Nach einer langen Pause ist nun endlich wieder der Motor gestartet worden im Team von Gentlemenraceclub. Die müden alten Knochen der beiden Fahrer Sascha Henken und Michael Morgenthal sind wieder in Bewegung gekommen und mit einer gewissen Gelassenheit hat man sich den Langstrecken gewidmet.

Zuletzt gab es diverse Ausflüge in Assetto Corsa Competizione, aber nun ist wieder mal Zeit den Content von iRacing zu bewegen. Nach den guten Rennen in Kanada (P13) und Motegi (P16), bei denen man es noch vorzog das Qualy auszulassen, hat man es in Road Atlanta zum ersten mal mit der Qualifikation versucht. Dort konnte Sascha ohne grosse Vorbereitung mit dem neuen Setup, direkt eine tolle Runde hinzaubern. Belohnt wurde das Team mit P17 im Starting Grid.

Der Start verlief wieder mal extrem holperig im 2. Grid am Sonntag Abend. Aber Sascha, der den ersten und dritten Stint fuhr, hatte sich super durch die ersten Runden gekämpft. Ein kleine Delle fuhr uns jedoch ein Verfolger in den BMW M4 GT3, als es zu einem plötzlichen Stau in der vorletzten Kurve der ersten Rennrunde gab. Der BMW ging dann mit Sascha kurz den Rasen mähen, kam mit Zeitverlust auf P21 wieder zurück auf die Strecke.

Die ersten Runden sind in der Regel immer extrem ereignisreich. So war es auch in diesem Rennen.
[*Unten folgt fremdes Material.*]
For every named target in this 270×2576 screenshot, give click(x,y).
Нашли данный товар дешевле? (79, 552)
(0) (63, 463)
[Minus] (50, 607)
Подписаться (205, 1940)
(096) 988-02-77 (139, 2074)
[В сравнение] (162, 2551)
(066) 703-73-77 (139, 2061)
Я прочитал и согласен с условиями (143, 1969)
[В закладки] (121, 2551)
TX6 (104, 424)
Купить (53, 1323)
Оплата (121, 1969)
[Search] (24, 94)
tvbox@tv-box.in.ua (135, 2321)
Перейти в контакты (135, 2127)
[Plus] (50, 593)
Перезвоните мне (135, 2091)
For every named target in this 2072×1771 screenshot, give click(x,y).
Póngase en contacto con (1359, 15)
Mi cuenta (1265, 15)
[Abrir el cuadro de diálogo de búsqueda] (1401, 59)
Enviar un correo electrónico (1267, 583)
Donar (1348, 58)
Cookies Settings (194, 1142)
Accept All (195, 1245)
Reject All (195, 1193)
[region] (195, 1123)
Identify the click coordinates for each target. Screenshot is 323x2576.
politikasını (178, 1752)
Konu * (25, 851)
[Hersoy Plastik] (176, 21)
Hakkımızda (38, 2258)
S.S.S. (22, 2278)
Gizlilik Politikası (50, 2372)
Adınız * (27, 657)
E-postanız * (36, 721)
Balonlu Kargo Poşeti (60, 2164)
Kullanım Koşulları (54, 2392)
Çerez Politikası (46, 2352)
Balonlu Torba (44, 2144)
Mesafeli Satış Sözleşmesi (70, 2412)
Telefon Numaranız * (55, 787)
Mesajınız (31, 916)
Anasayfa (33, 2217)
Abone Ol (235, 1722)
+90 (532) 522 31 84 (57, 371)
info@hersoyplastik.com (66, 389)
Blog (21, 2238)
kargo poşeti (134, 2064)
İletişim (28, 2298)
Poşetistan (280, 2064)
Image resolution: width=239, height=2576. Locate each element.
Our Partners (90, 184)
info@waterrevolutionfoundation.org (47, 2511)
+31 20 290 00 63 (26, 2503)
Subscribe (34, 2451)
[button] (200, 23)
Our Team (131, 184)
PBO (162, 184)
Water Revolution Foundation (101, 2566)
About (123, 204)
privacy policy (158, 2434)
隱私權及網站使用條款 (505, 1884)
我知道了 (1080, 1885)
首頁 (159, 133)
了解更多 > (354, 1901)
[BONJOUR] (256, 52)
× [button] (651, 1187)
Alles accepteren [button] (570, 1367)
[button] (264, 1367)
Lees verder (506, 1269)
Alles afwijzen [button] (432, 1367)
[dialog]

Man muss halt einfach die Ruhe bewahren und braucht nur auf die Fehler der anderen Teilnehmer warten. Aber es gab auch tolle Fights auf Augenhöhe, wie zum Beispiel mit dem SportSofort Team. Wenn die Fahrer wissen was sie tun, dann ist dieser digitale Rennsport plötzlich sowas von spürbar real . Das macht einfach nur Laune.

Duell GRC und SportSofort
Gratulation zu P6 SportSofort!

Bis Runde 27 hatte sich das GRC Team, mit Sascha am Steuer, bis auf P12 mit einen fehlerfreien Stint und super Pace vorgekämpft.

Dann übernahm Michael das Steuer. Er hatte sich von Anfang an nicht sehr wohl gefühlt auf der Strecke. Die Practice Sessions in den Tagen zuvor, waren eher eine Katastrophe. Der BMW M4, in Motegi und Kanada fuhr er sich noch wie auf Schienen, wollte hier in Road America einfach nicht so, wie es sich der Fahrer vorgestellt hatte.

Also war das Ziel, langsam und möglichst ohne Fehler den Stint abzuwickeln. Eine weitere Herausforderung war dann auch noch der Spritverbrauch. Es fehlten am Ende Sprit für ungefähr 5 Minuten Renndauer. Also probierte man mit dem Motormanagement die notwendige Menge Sprit einzusparen. Da das Team wenig bis garnicht diese Option getestet hatte, ging der Plan natürlich in die Hose. Am Ende musste Sascha in seinem 2. Stint dann noch 2 Runden vor Ende des Rennens einen Splash&Dash Pitstop einlegen. Egal, mit einer Restmenge Sprit von einem gut gefüllten Schnapsglas, rollte er am Ende zufrieden auf P11 über die Ziellinie.

Dank einer tollen Pace von Sascha und der insgesamt fehlerfreien Fahrt im gesamten Rennen, konnte das Team zufrieden sein.

Dank sauberem Fahren eine gute Lizenzausbeute

Als nächstes steht der Tsukuba Circuit auf dem Plan. Das GRC Team ist sich noch nicht sicher ob man dort an den Start gehen möchte. Die ca. 2 km kurze Strecke ist halt für ein 3h Langstreckenrennen ziemlich kurz. Das bedeutet, sehr früh schon Überrundungen und diese haben meist eine gewisse Brisanz.